El acceso principal al recinto, antes del inicio del concierto de Rosalía
El acceso principal al recinto, antes del inicio del concierto de Rosalía - FOTOS: MAYA BALANYÀ

Mad Cool 2019: «Venimos de Washington solo para ver cantar a Rosalía»

La artista catalana abrió por todo lo alto el festival, que no registró incidentes en sus accesos

MADRIDActualizado:

Música, baile y muchas ganas de pasarlo bien. La «Welcome party» del Mad Cool, la primera de las cuatro jornadas que dura el festival, sirvió ayer para curar viejas heridas y relanzar un evento que en esta edición ha tratado de limar hasta el más mínimo detalle. Pese a que las puertas del macrorrecinto de Valdebebas abrieron a las 16.30 horas, la afluencia de público (bastante menor de la que se espera el resto de días) no fue notoria hasta bien entrada la tarde. Llegados desde (casi) todos los puntos de la capital, resto de España y parte del extranjero, los asistentes disfrutaron de la actuación más esperada del día, la de Rosalía, que cantó ante decenas de miles de fans en el mismo enclave por el que desfilarán Bon Iver, The Smashing Pumpkins, The Cure o Prophets of Rage, entre otros artistas de altura.

El hecho de que la organización haya enviado la práctica totalidad de las pulseras en los días previos generó una llegada mucho más escalonada que en la pasada edición, donde una multitud de personas quedó atrapada en los aledaños tras la caída de la red de cobertura móvil, necesaria para el canjeo de las entrada. «Hoy es un día tranquilo, realmente lo gordo empieza mañana [por hoy]», contaba un grupo de jóvenes, al tiempo que apuraban sus bebidas bajo una de las pequeñas sombras que ofrecía la avenida de Alejandro de la Sota, antes de acceder al interior.
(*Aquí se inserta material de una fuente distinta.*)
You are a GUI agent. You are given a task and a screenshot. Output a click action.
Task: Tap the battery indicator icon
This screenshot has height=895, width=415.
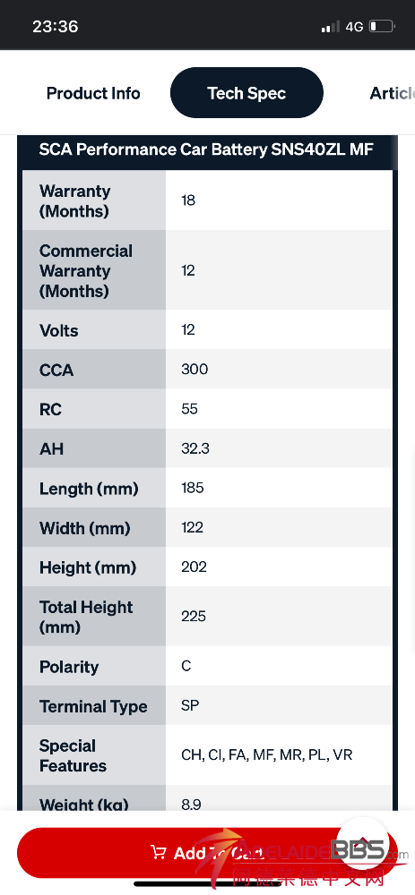[382, 26]
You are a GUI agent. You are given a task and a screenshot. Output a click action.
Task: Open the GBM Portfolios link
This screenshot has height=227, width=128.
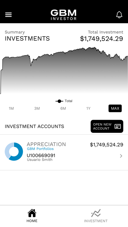[40, 149]
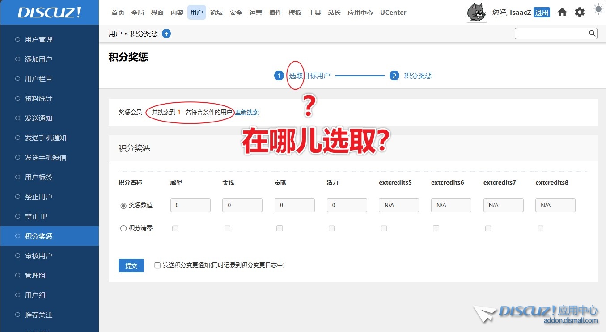Click the 退出 logout button
The image size is (606, 332).
542,13
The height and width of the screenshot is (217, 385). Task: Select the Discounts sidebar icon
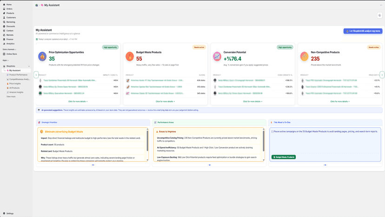point(4,27)
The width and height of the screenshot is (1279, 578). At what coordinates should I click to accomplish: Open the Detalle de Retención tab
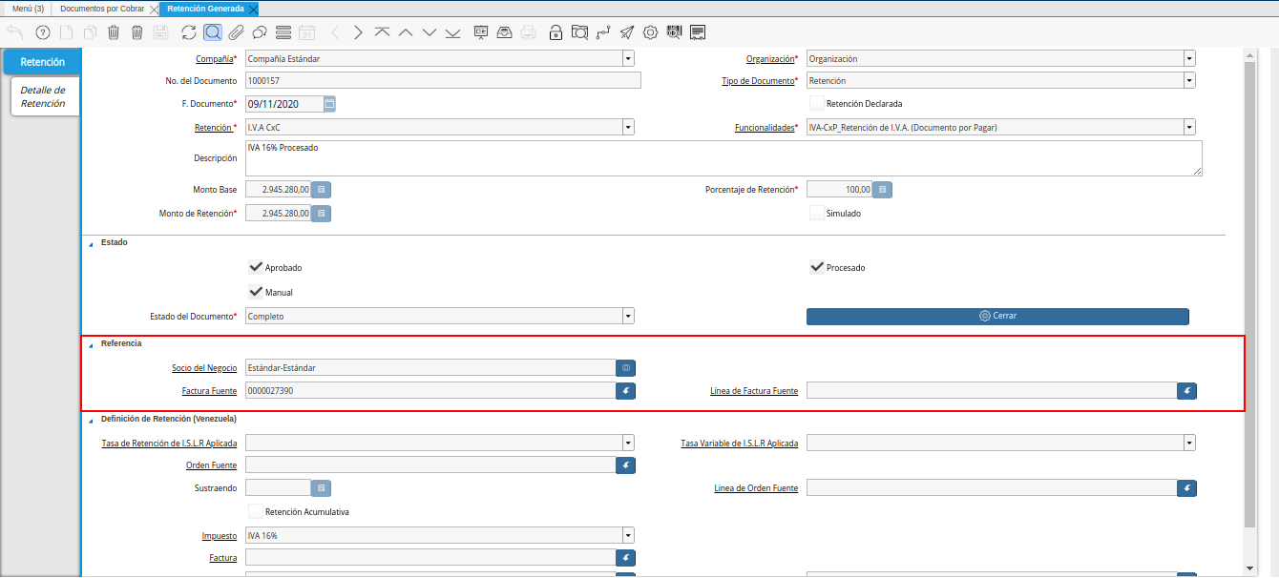(43, 96)
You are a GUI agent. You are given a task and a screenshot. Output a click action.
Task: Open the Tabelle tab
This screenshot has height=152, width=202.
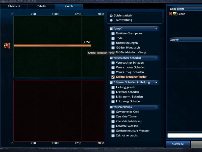pyautogui.click(x=41, y=6)
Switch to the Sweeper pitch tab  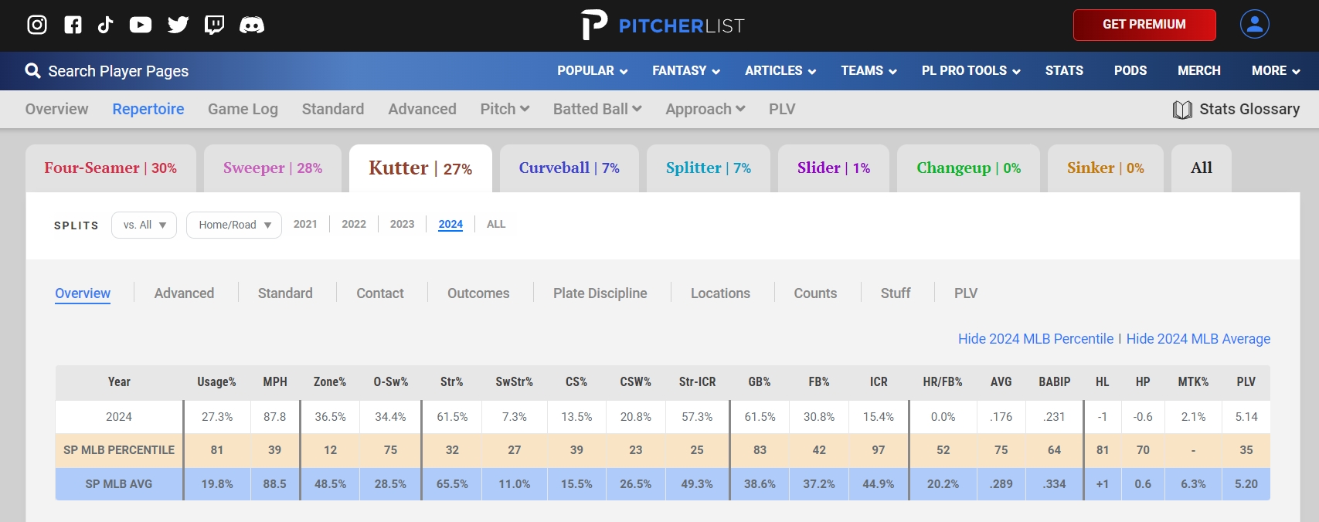click(x=273, y=168)
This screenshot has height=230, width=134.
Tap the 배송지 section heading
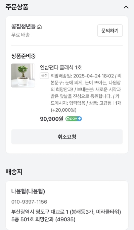[x=14, y=172]
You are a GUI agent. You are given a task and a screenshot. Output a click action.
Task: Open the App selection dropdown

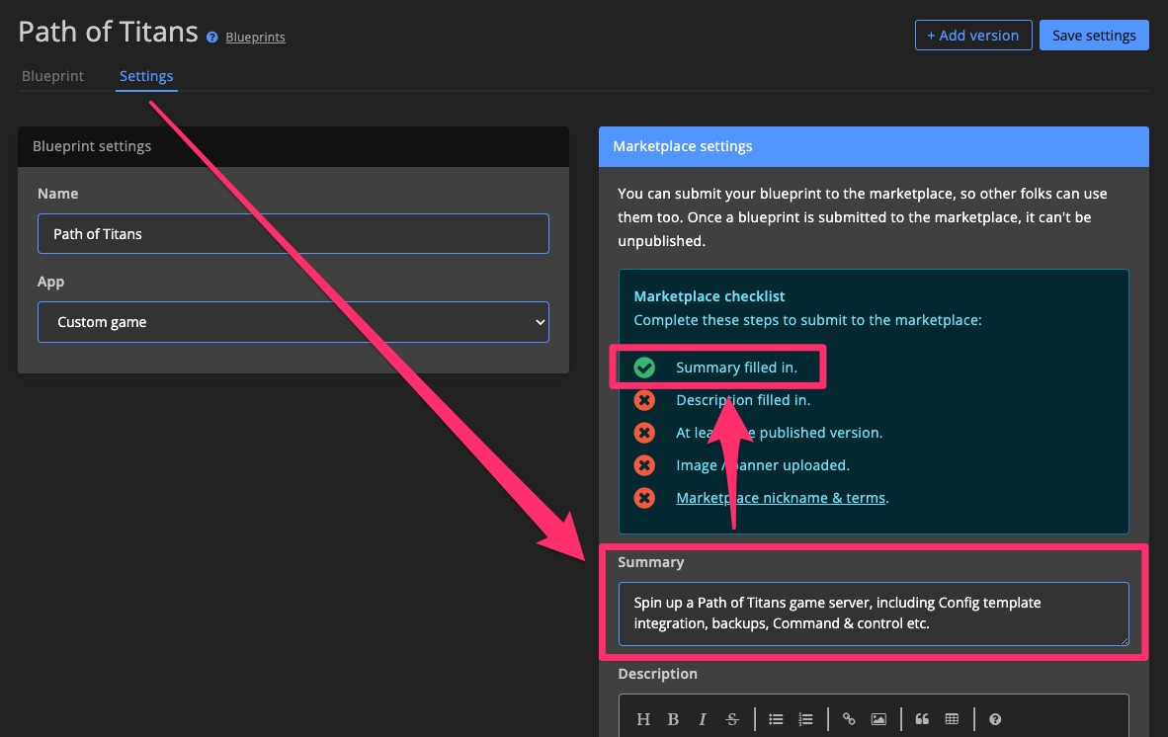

A las puertas del recinto, María Domínguez y María Luera esperaban con entusiasmo en una de las filas que la organización habilitó para el acceso del público. «Hemos venido de Washington D. C., que trabajamos allí», explicaban las jóvenes, de 27 y 28 años, respectivamente. Tras unos días de descanso en España, las dos hicieron un parón en sus vacaciones para seguir a su artista favorita desde que en 2017 empezaran a saber de sus canciones: «Es la primera vez que la vamos a ver en directo. Esperemos que cante nuestras canciones favoritas («Di mi nombre» y «Milionària»)».

Dos jóvenes pasean por el macrorrecinto de Valdebebas, en el primer día de festival
Dos jóvenes pasean por el macrorrecinto de Valdebebas, en el primer día de festival

Dentro del festival, Claudia y Natalia Diez reconocían que su presencia en Mad Cool se debía a motivos dispares. «No conozco al resto de grupos. Yo solo vengo por Rosalía», apuntaba la primera, maquillada con purpurina para la ocasión. Su hermana, en cambio, subrayaba al ambiente festivo como la causa principal de su asistencia: «Es como una pequeña ciudad dentro de la gran ciudad». Ambas, residentes en Valdebebas, fueron de las pocas personas que ayer no necesitaron de algún medio de transporte para llegar.

Bajo amenaza de multa

Dispuestos en los accesos, los agentes de Policía Municipal (cuyos integrantes de la UID de Hortaleza han visto suspendidos sus descansos en los turnos de tarde) controlaron que los taxis y vehículos VTC acudieran a los puntos habilitados para la subida y bajada de pasajeros. No dudaron en advertir a los conductores de que, en caso de ser descubiertos descargando en otras zonas, recibirían la correspondiente multa. La gran mayoría de los congregados, no obstante, prefirió utilizar el transporte público (Metro, autobuses de la EMT y Cercanías) para alcanzar el área de conciertos.

Pese a que el «fenómemo Rosalía» capitalizó el interés de gran parte de la masa, algunos, como Maru y Antonio, tenían claro que su reclamo más especial era The Cat Empire, que amenizó la velada justo antes de la aparición de la artista catalana. Con ella en el escenario principal, Mad Cool vibró por todo lo alto, solo «superada» por la elevación de la ya clásica noria, que ayer comenzó a girar mediada la tarde. Likke Li y Bring Me The Horizon pusieron el broche a una jornada que «apenas» fue el aperitivo de un evento que amenaza, de seguir en la misma línea, con asaltar los cielos de la escena festivalera internacional.